Task description - Can you copy the listing verbatim, from its first line through the line containing "This document has height=1233, width=952."?
◇ ◇ ◇ ◇ ◇ ◇ ◇
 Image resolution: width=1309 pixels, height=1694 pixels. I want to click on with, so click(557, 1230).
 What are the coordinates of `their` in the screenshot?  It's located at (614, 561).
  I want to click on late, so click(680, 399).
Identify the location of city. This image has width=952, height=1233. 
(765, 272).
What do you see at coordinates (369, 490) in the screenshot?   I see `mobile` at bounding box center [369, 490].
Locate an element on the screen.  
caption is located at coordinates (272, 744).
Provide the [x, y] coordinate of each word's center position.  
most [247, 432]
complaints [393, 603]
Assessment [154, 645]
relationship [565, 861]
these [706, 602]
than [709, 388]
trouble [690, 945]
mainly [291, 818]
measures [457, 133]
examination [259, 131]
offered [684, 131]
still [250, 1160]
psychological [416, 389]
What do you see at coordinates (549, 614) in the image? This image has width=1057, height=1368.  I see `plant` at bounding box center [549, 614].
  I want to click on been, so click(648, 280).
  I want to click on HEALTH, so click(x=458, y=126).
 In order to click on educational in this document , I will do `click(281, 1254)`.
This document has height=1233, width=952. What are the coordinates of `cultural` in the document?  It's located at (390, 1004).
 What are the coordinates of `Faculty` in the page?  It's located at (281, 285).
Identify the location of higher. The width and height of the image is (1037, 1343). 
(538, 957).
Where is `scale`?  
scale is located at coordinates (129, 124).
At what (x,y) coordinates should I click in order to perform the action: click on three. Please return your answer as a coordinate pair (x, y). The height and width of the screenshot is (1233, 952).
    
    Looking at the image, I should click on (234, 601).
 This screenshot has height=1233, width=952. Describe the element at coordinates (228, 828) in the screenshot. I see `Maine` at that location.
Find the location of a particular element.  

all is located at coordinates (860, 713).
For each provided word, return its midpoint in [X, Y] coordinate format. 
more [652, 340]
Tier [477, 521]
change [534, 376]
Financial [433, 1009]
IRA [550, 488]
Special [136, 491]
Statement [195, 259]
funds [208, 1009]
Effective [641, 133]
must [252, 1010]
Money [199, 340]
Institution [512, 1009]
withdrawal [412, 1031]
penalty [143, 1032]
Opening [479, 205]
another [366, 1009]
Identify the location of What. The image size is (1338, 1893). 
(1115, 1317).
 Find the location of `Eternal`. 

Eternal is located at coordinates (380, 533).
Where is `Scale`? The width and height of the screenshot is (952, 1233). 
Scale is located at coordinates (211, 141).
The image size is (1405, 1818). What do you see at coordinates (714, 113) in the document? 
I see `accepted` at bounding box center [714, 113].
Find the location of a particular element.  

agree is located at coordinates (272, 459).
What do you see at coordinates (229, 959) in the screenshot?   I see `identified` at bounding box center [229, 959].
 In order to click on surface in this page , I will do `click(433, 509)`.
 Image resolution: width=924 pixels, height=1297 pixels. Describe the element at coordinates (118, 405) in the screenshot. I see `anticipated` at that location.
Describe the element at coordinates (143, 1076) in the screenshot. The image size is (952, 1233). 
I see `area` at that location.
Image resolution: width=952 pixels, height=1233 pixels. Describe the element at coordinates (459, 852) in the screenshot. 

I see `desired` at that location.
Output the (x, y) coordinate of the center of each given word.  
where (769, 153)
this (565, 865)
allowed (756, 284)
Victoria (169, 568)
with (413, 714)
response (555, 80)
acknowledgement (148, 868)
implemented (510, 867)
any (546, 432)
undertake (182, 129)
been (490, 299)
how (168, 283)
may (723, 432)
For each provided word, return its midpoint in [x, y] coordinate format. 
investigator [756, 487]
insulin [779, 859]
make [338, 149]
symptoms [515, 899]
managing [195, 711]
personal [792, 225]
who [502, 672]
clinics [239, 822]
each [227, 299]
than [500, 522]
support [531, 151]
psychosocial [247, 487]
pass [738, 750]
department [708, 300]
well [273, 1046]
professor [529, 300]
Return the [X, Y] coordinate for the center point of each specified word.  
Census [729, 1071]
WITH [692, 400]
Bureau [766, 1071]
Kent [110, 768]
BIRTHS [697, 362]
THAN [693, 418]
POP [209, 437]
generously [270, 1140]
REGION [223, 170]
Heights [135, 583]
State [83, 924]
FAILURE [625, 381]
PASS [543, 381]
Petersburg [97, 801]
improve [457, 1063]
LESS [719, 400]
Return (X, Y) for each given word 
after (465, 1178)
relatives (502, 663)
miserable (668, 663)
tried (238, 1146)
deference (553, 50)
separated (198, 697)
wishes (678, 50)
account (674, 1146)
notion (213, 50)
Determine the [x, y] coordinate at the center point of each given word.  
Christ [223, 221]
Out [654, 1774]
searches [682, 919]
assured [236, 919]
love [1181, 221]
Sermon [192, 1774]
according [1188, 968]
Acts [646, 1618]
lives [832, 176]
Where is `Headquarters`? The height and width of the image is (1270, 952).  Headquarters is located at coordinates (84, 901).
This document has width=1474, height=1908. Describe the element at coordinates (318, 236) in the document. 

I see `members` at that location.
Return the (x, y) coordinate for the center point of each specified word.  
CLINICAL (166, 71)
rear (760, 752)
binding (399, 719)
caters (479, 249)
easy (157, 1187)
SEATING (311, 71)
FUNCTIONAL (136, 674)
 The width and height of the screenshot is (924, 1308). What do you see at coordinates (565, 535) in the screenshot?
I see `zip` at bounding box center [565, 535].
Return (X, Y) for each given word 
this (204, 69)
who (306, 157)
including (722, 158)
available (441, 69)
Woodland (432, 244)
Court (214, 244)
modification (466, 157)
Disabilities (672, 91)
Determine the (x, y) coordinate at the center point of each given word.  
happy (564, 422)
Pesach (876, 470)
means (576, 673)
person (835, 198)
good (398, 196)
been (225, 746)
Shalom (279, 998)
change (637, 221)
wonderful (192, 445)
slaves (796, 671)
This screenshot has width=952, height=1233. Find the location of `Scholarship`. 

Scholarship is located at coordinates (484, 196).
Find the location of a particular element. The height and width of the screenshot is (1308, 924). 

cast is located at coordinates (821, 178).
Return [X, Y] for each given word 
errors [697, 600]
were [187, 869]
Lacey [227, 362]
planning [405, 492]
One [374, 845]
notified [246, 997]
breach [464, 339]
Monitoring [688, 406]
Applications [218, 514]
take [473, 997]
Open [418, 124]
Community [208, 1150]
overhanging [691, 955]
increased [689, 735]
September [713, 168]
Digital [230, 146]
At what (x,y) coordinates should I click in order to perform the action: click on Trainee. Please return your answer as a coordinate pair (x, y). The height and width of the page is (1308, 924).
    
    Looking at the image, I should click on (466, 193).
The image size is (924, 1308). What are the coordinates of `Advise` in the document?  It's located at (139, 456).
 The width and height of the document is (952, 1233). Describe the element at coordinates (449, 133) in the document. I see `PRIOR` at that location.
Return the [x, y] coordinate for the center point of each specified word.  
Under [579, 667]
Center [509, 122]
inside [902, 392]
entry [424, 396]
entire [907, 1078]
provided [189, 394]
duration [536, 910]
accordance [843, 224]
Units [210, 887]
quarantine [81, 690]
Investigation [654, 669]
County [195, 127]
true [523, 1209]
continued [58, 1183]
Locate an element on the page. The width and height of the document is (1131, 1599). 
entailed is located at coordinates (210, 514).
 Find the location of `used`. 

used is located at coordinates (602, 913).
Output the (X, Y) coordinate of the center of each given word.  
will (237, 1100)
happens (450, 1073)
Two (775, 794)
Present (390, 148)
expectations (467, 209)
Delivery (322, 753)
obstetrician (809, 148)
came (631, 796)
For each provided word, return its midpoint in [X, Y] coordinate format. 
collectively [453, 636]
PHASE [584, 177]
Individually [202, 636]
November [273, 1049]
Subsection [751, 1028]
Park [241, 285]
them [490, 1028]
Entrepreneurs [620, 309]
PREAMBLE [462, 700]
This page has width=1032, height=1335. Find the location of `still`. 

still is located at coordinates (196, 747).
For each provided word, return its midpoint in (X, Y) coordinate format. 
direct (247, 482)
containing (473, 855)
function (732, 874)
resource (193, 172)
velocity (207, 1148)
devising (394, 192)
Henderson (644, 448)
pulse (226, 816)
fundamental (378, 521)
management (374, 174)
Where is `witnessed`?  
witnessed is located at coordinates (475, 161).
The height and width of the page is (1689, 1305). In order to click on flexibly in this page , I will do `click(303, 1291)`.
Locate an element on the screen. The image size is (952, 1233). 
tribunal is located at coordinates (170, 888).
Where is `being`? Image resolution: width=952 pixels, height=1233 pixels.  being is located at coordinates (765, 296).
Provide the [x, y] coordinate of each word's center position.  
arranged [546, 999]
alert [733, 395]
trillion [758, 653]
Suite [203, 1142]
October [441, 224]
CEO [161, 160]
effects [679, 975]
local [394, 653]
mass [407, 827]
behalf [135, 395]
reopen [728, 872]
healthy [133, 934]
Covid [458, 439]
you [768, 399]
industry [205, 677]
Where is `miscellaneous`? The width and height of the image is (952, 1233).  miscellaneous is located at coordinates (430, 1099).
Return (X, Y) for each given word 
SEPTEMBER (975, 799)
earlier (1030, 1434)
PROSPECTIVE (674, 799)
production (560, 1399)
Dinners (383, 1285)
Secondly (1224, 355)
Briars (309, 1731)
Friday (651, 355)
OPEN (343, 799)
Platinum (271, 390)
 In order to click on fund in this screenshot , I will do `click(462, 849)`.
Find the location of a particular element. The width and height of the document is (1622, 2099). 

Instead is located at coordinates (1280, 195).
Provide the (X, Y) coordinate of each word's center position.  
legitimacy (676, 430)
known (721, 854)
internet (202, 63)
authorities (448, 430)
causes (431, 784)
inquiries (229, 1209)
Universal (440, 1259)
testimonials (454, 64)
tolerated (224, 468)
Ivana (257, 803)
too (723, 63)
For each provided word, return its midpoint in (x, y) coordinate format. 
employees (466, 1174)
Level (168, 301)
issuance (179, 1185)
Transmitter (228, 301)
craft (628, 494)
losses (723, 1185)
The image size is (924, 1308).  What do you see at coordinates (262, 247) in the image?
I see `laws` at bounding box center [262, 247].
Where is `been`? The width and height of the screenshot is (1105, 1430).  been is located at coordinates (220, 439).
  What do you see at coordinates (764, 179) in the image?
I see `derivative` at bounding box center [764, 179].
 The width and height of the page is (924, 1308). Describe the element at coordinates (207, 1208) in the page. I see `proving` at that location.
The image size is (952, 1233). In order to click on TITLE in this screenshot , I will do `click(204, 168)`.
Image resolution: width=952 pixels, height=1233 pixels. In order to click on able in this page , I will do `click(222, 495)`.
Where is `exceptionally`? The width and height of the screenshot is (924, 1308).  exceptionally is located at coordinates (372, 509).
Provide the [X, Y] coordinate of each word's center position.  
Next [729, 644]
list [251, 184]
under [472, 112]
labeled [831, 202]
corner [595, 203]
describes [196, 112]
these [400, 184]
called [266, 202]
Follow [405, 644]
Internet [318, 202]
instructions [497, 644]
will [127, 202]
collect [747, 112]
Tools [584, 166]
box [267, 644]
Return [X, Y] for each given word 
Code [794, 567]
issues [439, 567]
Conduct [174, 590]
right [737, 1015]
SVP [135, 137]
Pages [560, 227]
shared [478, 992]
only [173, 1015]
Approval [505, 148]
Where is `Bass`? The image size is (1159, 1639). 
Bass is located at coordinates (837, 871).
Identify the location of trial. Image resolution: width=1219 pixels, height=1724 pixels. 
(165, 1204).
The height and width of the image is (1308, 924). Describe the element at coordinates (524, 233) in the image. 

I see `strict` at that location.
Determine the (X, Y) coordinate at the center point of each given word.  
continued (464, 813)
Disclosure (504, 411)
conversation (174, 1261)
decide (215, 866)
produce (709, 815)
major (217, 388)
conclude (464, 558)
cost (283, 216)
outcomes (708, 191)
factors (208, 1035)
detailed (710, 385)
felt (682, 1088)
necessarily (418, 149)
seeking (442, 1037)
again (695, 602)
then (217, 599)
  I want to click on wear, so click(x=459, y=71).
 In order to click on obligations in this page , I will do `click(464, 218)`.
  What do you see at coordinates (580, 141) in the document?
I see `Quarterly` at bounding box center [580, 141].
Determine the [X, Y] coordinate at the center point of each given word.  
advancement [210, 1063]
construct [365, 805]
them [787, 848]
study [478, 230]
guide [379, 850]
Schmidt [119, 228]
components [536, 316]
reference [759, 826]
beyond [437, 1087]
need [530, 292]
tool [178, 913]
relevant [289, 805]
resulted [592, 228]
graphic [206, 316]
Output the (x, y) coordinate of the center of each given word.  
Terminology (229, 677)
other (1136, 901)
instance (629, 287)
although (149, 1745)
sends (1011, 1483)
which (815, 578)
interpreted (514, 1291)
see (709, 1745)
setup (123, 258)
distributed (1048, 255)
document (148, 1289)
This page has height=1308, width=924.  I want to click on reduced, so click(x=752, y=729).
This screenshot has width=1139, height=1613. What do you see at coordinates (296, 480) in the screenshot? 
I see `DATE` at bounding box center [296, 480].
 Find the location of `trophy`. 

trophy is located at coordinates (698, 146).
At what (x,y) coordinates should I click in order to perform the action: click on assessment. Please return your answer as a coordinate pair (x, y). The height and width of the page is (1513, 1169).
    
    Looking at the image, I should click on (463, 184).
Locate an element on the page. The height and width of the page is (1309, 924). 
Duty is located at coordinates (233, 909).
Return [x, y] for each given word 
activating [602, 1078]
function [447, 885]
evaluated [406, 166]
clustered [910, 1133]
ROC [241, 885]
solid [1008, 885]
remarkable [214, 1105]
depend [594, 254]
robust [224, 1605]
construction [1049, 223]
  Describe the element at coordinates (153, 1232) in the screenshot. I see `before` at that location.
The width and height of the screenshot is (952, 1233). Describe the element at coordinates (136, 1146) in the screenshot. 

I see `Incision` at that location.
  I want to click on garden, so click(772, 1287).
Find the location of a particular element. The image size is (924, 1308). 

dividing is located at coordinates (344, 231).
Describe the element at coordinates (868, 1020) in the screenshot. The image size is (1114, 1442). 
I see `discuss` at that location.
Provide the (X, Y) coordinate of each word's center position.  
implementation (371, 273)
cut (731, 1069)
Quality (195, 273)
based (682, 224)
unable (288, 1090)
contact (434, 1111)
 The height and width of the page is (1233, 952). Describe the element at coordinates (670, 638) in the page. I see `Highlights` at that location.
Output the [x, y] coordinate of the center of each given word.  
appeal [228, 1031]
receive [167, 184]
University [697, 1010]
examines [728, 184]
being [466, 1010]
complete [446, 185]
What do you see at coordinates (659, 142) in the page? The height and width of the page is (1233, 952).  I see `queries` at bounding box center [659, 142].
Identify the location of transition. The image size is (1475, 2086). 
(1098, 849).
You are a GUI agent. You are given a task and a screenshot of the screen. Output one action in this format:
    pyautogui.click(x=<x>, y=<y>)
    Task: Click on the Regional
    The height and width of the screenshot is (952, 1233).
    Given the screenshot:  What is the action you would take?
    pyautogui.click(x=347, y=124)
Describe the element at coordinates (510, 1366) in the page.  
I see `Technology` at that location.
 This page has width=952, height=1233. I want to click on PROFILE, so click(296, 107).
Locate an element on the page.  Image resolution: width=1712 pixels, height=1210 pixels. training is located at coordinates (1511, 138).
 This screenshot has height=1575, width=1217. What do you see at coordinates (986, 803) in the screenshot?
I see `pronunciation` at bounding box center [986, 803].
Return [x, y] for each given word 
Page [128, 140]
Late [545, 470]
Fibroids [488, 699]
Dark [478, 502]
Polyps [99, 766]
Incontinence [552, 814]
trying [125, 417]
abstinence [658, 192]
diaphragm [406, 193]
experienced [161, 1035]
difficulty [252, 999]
◇ ◇ ◇ ◇ ◇ ◇ ◇
Exercise result -
 Image resolution: width=1309 pixels, height=1694 pixels. I want to click on with, so click(557, 1230).
 What are the coordinates of `their` in the screenshot?  It's located at (614, 561).
  I want to click on late, so click(680, 399).
Identify the location of city. This image has width=952, height=1233. 
(765, 272).
What do you see at coordinates (369, 490) in the screenshot?   I see `mobile` at bounding box center [369, 490].
Locate an element on the screen.  
caption is located at coordinates (272, 744).
Provide the [x, y] coordinate of each word's center position.  
most [247, 432]
complaints [393, 603]
Assessment [154, 645]
relationship [565, 861]
these [706, 602]
than [709, 388]
trouble [690, 945]
mainly [291, 818]
measures [457, 133]
examination [259, 131]
offered [684, 131]
still [250, 1160]
psychological [416, 389]
What do you see at coordinates (549, 614) in the image? This image has width=1057, height=1368.  I see `plant` at bounding box center [549, 614].
  I want to click on been, so click(648, 280).
  I want to click on HEALTH, so click(x=458, y=126).
 In order to click on educational in this document , I will do `click(281, 1254)`.
This document has height=1233, width=952. What are the coordinates of `cultural` in the document?  It's located at (390, 1004).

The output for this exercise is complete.